Word and element locating data:
* * * * * * *
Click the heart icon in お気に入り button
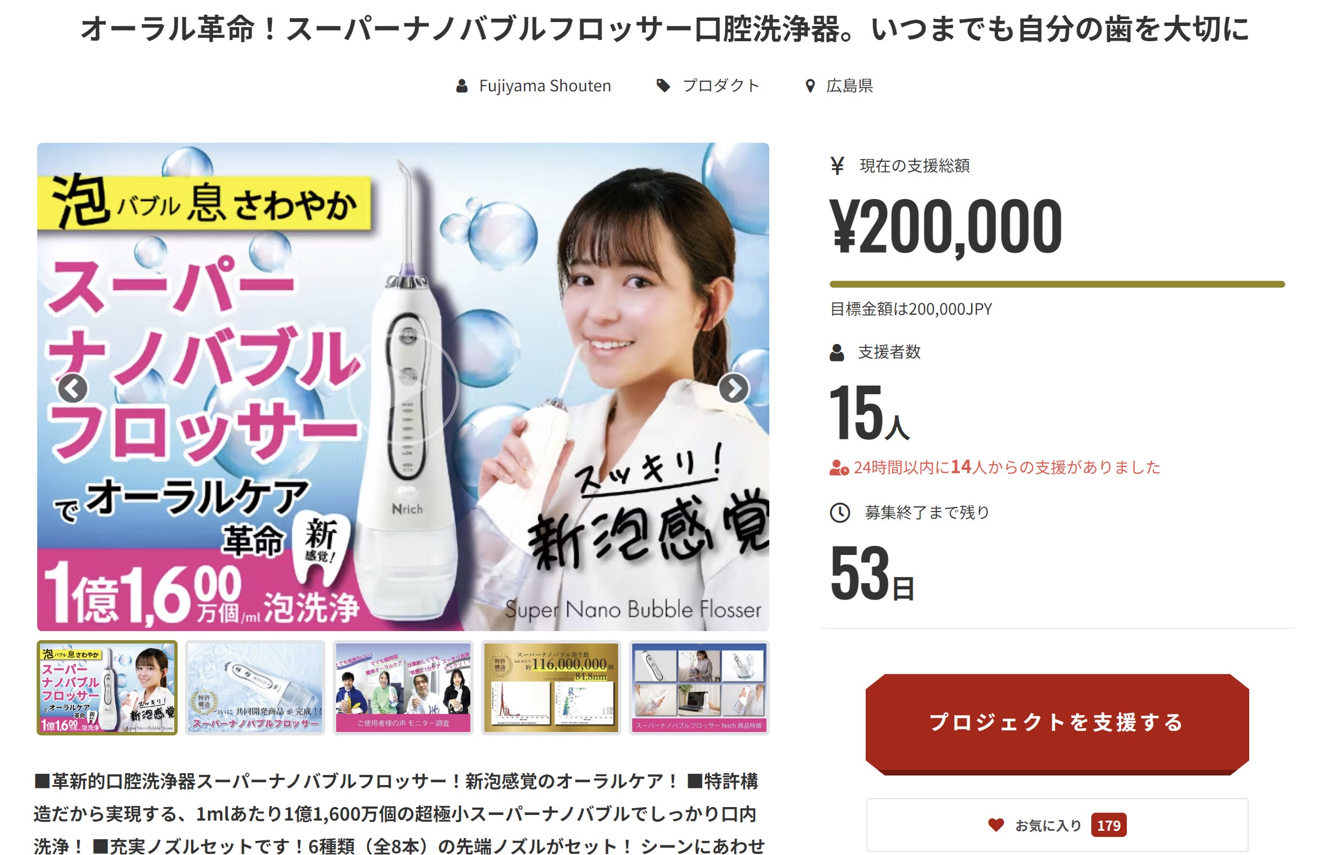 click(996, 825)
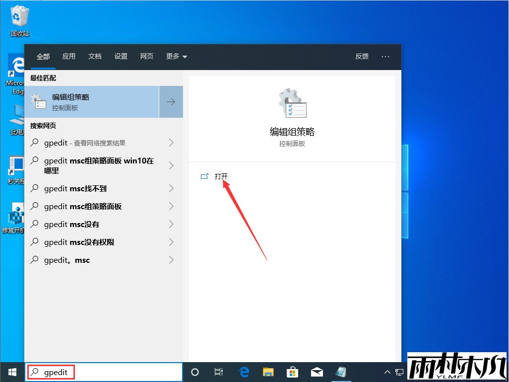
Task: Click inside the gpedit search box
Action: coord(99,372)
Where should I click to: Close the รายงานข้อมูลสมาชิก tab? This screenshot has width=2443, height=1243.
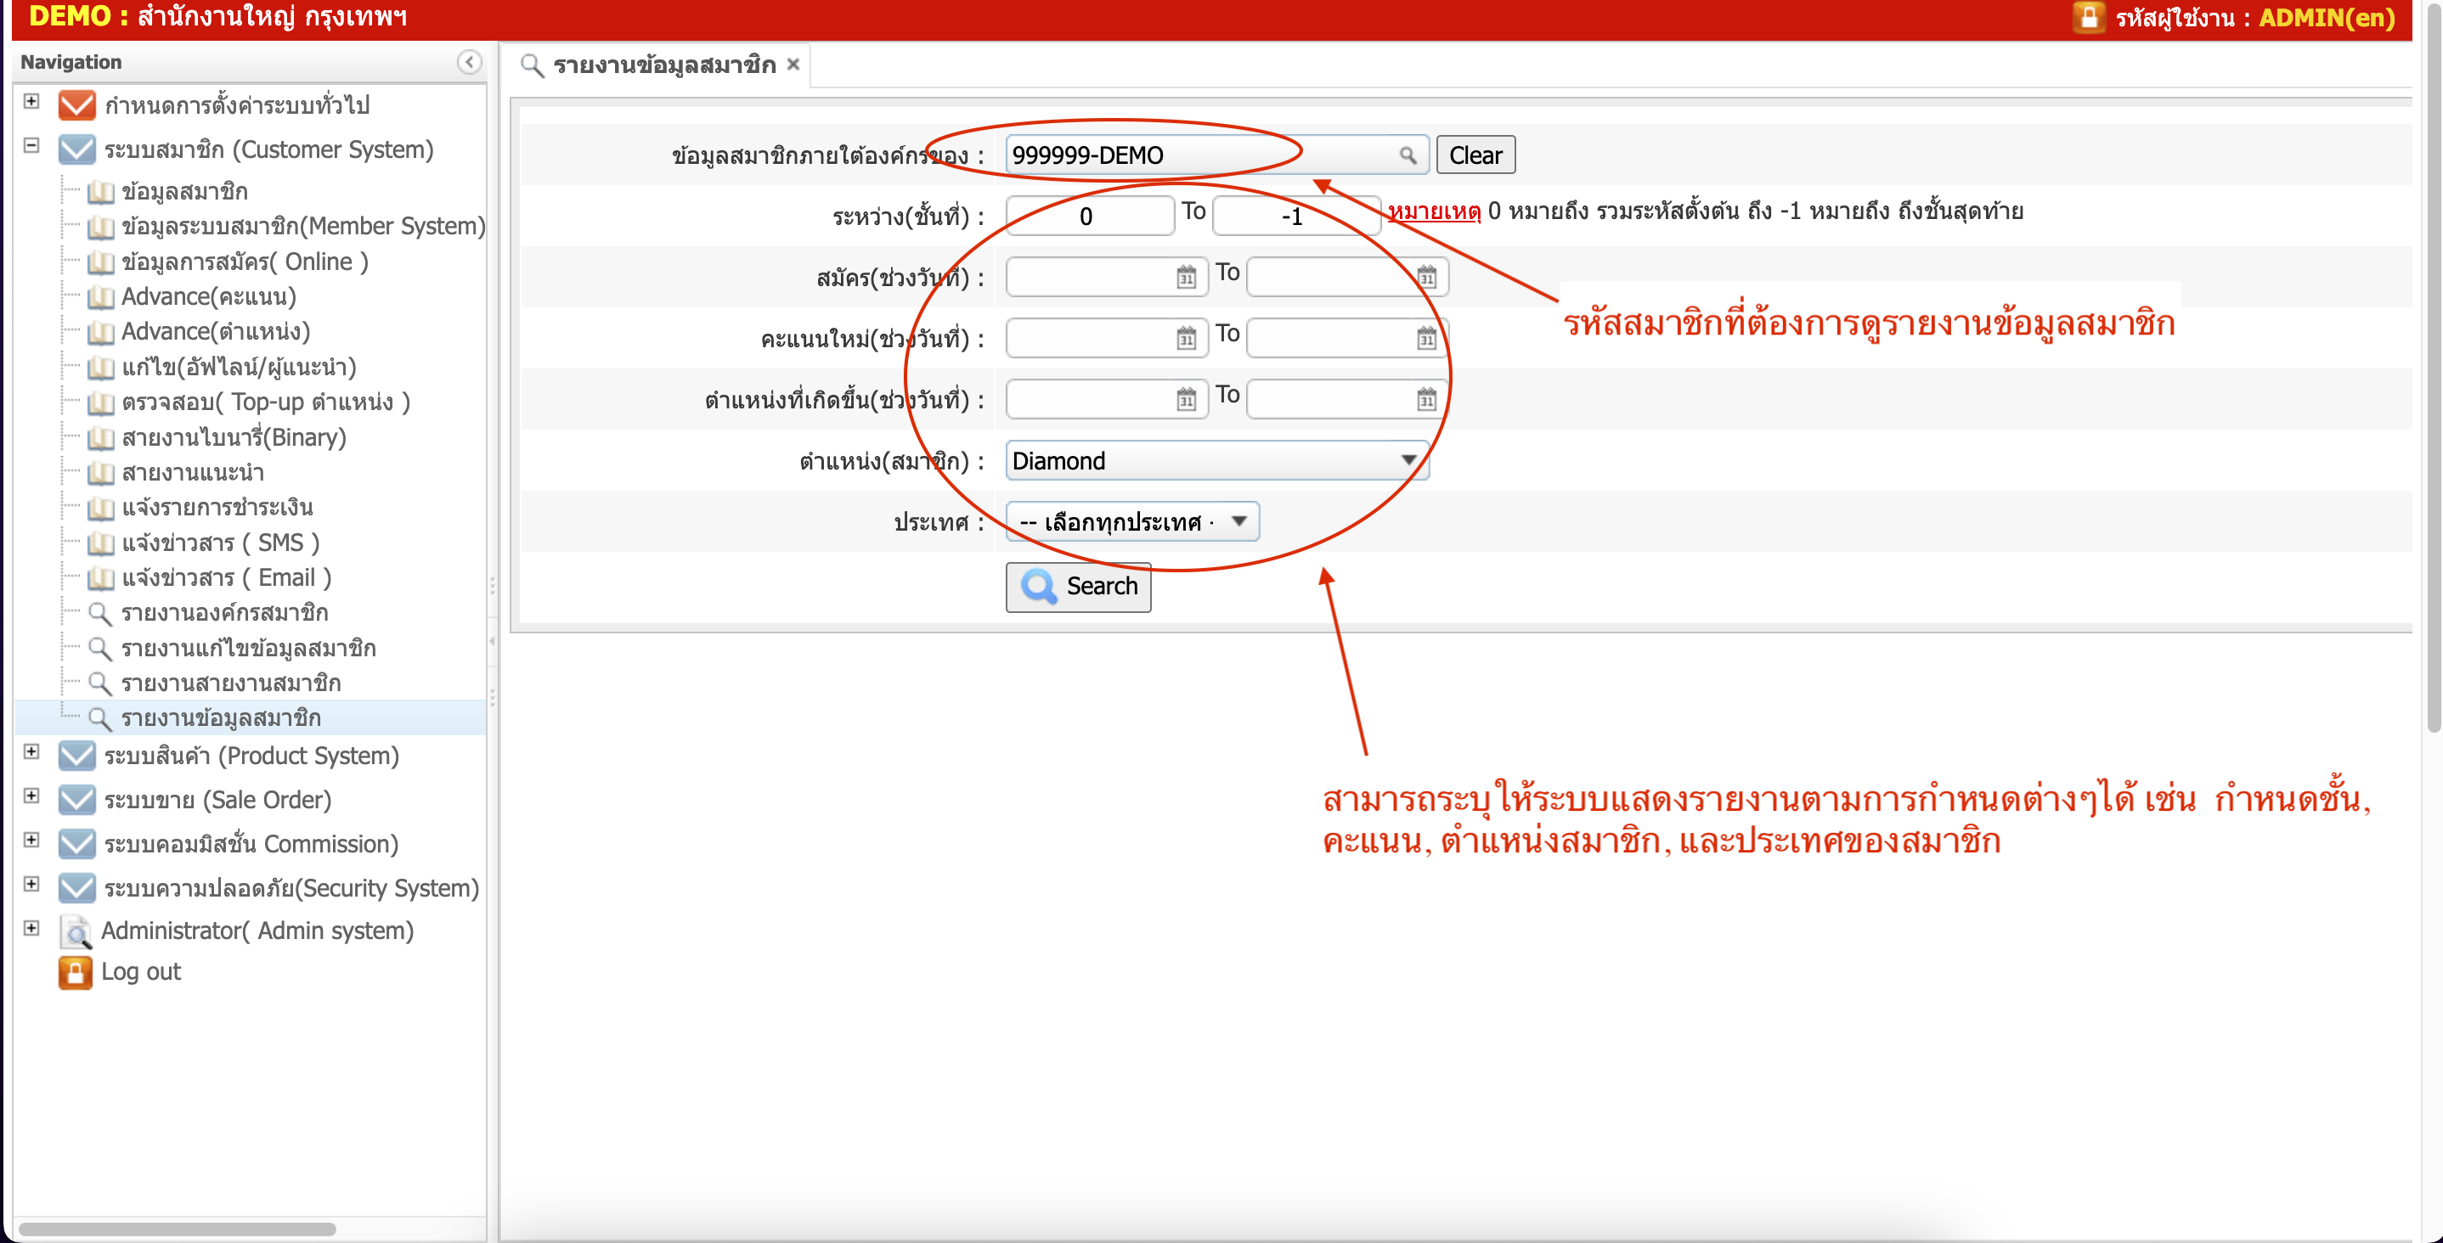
* * * * * * *
> **Aim**:
Reproduce the data above with "heart icon" replaced by "heart symbol" and everything else left unchanged. Omit the pictures from your response.

> **Reply**:
Click the heart symbol in お気に入り button
 click(996, 825)
Task: Click inside the gpedit search box
Action: coord(99,372)
Where should I click to: Close the รายงานข้อมูลสมาชิก tab? This screenshot has width=2443, height=1243.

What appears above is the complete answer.